Transformierte Pflanze mit einer verbesserten Toleranz gegen Herbizide der Phosphormethylglycinfamilie, wobei man diese Pflanze durch Regeneration von transformierten Zellen, die ein chimäres Gen, das in Transkriptionsrichtung eine Promotorregion, die sich aus mindestens einem Promotor oder Promotorfragment eines Gens, das auf natürliche Weise in den Pflanzen exprimiert wird, zusammensetzt, eine Leitpeptidregion, die das Targeting eines reifen Proteins in das plastidäre Kompartiment gestattet, eine Sequenz eines Gens, das für ein Glyphosate-Toleranzenzym codiert, sowie eine 3'-untranslatierte Transkriptionsterminationssignalregion, umfaßt, enthalten, erhält, dadurch gekennzeichnet, daß es sich bei dem Glyphosate-Toleranzenzym um eine mutierte 5-Enolpyruvylshikimat-3-phosphat-Synthase (EPSPS) pflanzlichen Ursprungs, die mindestens eine Substitution von Threonin 102 durch Isoleucin und eine Substitution von Prolin 106 durch Serin umfaßt.
Pflanze nach Anspruch 1, dadurch gekennzeichnet, daß die EPSPS aus Mais stammt.
Pflanze nach Anspruch 2, dadurch gekennzeichnet, daß die EPSPS die durch SEQ ID Nr. 5 dargestellte Peptidsequenz umfaßt.
Pflanze nach Anspruch 3, dadurch gekennzeichnet, daß die Sequenz eines Gens, das für ein Glyphosate-Toleranzenzym codiert, den Codierabschnitt der durch SEQ ID Nr. 4 dargestellten DNA-Sequenz umfaßt.
Pflanze nach einem der Ansprüche 1 bis 4, dadurch gekennzeichnet, daß die Promotorregion einen Pflanzenviruspromotor umfaßt.
Pflanze nach einem der Ansprüche 1 bis 5, dadurch gekennzeichnet, daß die Promotorregion einen Pflanzenpromotor umfaßt.
Pflanze nach einem der Ansprüche 1 bis 6, dadurch gekennzeichnet, daß die Promotorregion ein Fragment eines Promotors eines Gens, das natürlicherweise in den Pflanzen exprimiert wird, umfaßt.
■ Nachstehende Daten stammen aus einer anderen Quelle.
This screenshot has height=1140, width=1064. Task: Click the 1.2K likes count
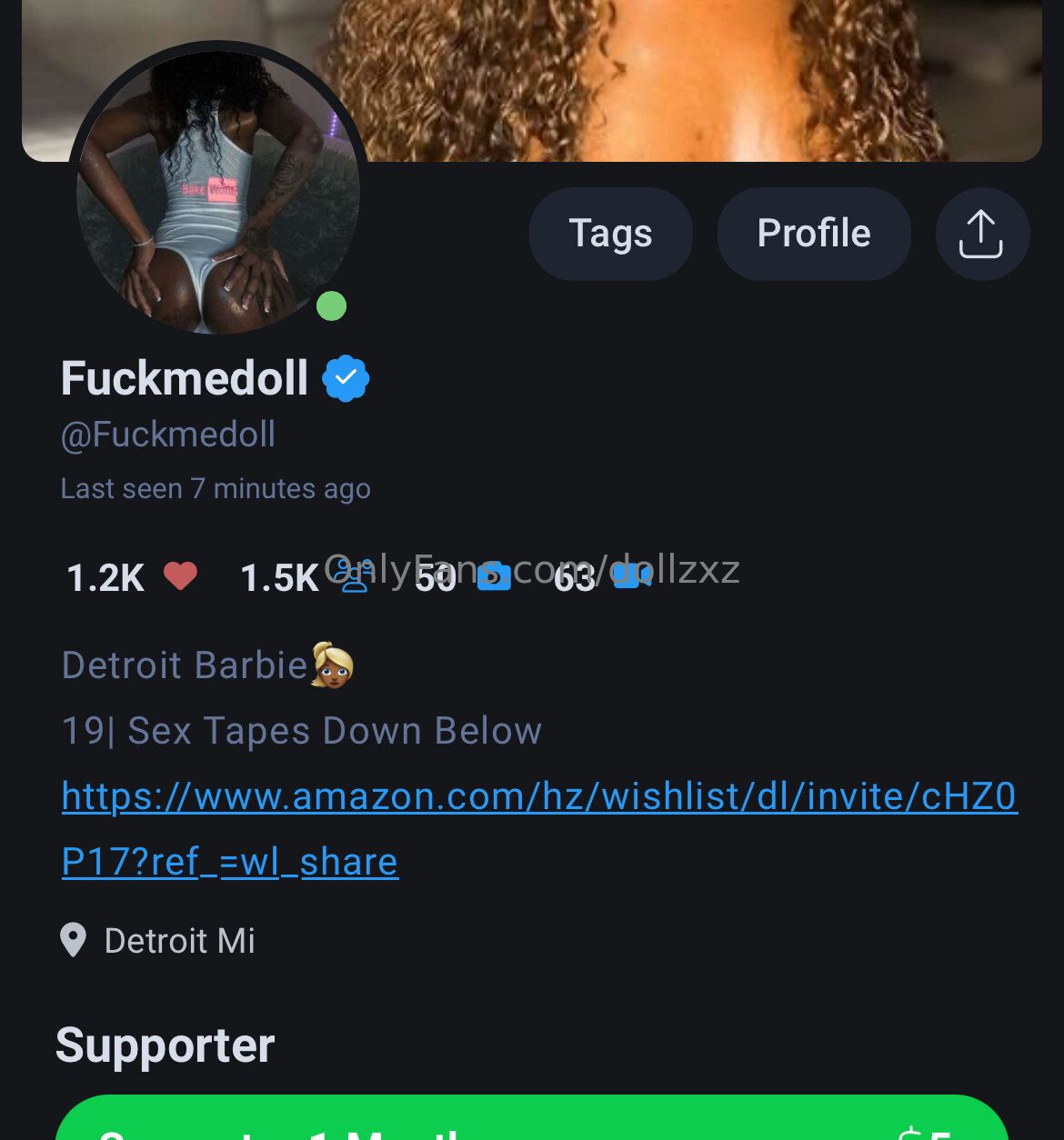tap(105, 578)
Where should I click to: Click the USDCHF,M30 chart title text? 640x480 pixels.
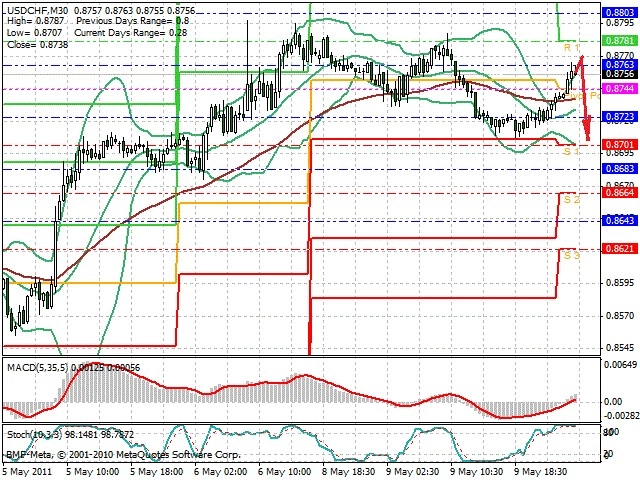coord(38,10)
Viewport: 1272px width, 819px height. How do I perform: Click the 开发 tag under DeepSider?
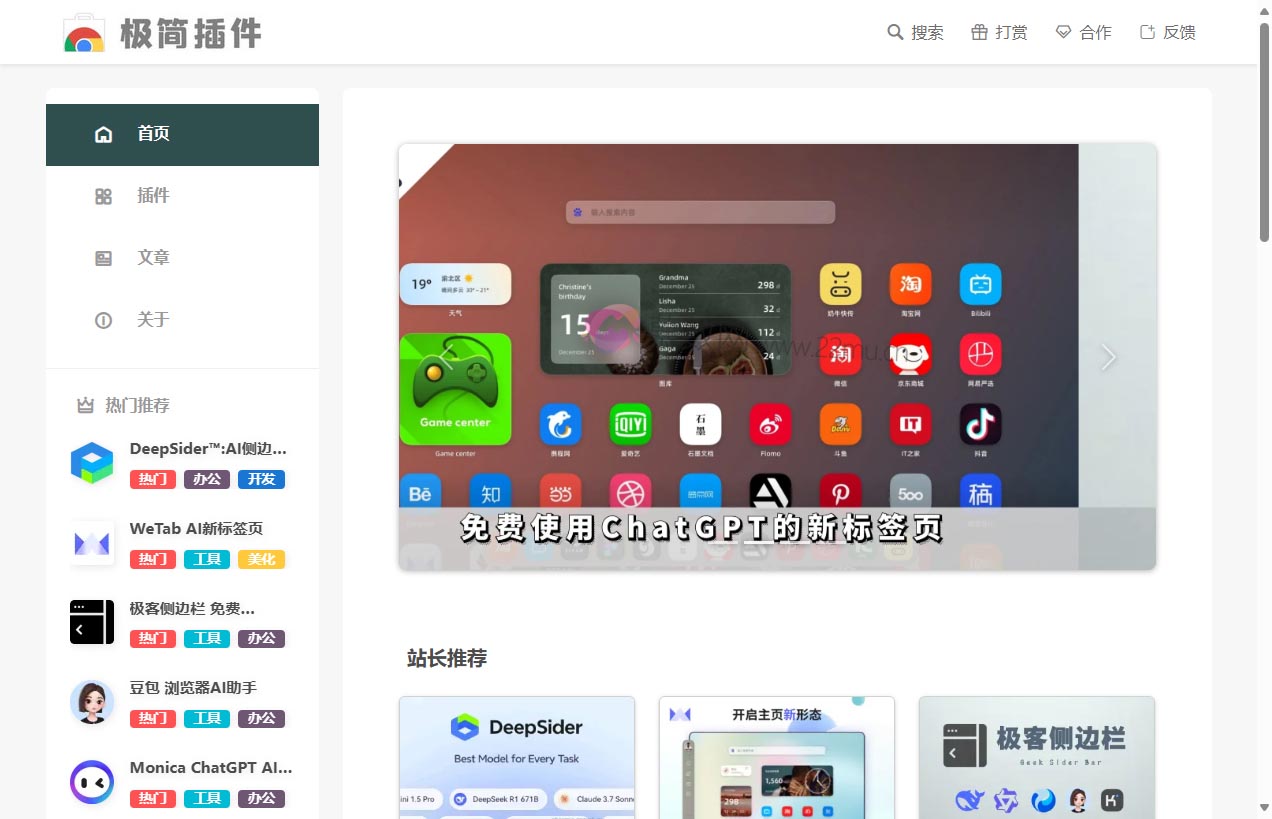pyautogui.click(x=261, y=479)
Pflanze nach Anspruch 7, dadurch gekennzeichnet, daß es sich bei dem Fragment eines Promotors, der natürlich in diesen Pflanzen exprimiert wird, um ein Aktin-Intron handelt.
Pflanze nach einem der Ansprüche 1 bis 8, dadurch gekennzeichnet, daß die Leitpeptidregion eine oder mehrere Leitpeptideinheiten umfaßt.
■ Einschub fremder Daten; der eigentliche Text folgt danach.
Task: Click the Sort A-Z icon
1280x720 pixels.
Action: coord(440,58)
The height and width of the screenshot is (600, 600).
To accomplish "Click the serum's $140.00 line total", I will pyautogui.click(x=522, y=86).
Pflanze nach einem der Ansprüche 1 bis 9, dadurch gekennzeichnet, daß die 3'-untranslatierte Transkriptionsterminationssignalregion aus der des Nopalinsynthasegens oder der des Histon-Gens H4A748 von Arabidopsis thaliana gewählt wird.
Verfahren zur Herstellung von Pflanzen mit verbesserter Toleranz gegen ein Herbizid, der die EPSP-Synthase als Angriffsort dient, dadurch gekennzeichnet, daß man Pflanzenzellen oder protoplasten mit einem definierten Gen nach einem der Ansprüche 1 bis 10 transformiert und die transformierten Zellen regeneriert.
Pflanze mit einer verbesserten Toleranz gegen Herbizide der Phosphomethylglyceninfamilie, dadurch gekennzeichnet, daß sie aus einer Kreuzung, bei der die transformierten Pflanzen nach einem der Ansprüche 1 bis 10 oder die nach dem Verfahren nach Anspruch 11 erhaltenen Pflanzen verwendet werden, hervorgeht, wobei sich die Pflanze aus Zellen zusammensetzt, die ein chimäres Gen, das in Transkriptionsrichtung eine Promotorregion, die sich aus mindestens einem Promotor oder Promotorfragment eines Gens, das auf natürliche Weise in den Pflanzen exprimiert wird, zusammensetzt, eine Leitpeptidregion, die das Targeting eines reifen Proteins in das plastidäre Kompartiment gestattet, eine Sequenz eines Gens, das für ein Glyphosate-Toleranzenzym codiert, sowie eine 3'-untranslatierte Transkriptionsterminationssignalregion, umfaßt, umfassen, dadurch gekennzeichnet, daß es sich bei dem Glyphosate-Toleranzenzym um eine mutierte 5-Enolpyrovylshikimat-3-phosphat-Synthase (EPSPS) pflanzlichen Ursprungs, die mindestens eine Substitution von Threonin 102 durch Isoleucin und eine Substitution von Prolin 106 durch Serin umfaßt.
Verfahren zur Behandlung von Pflanzen mit einem Herbizid, dem die EPSPS als Angriffspunkt dient, dadurch gekennzeichnet, daß man das Herbizid auf Pflanzen nach einem der Ansprüche 1 bis 10 oder 12 oder Pflanzen, die nach dem Verfahren nach Anspruch 11 erhalten wurden, ausbringt.
Verfahren nach Anspruch 13, dadurch gekennzeichnet, daß es sich bei dem Herbizid um Glyphosate oder eine Glyphosate-Vorstufe handelt.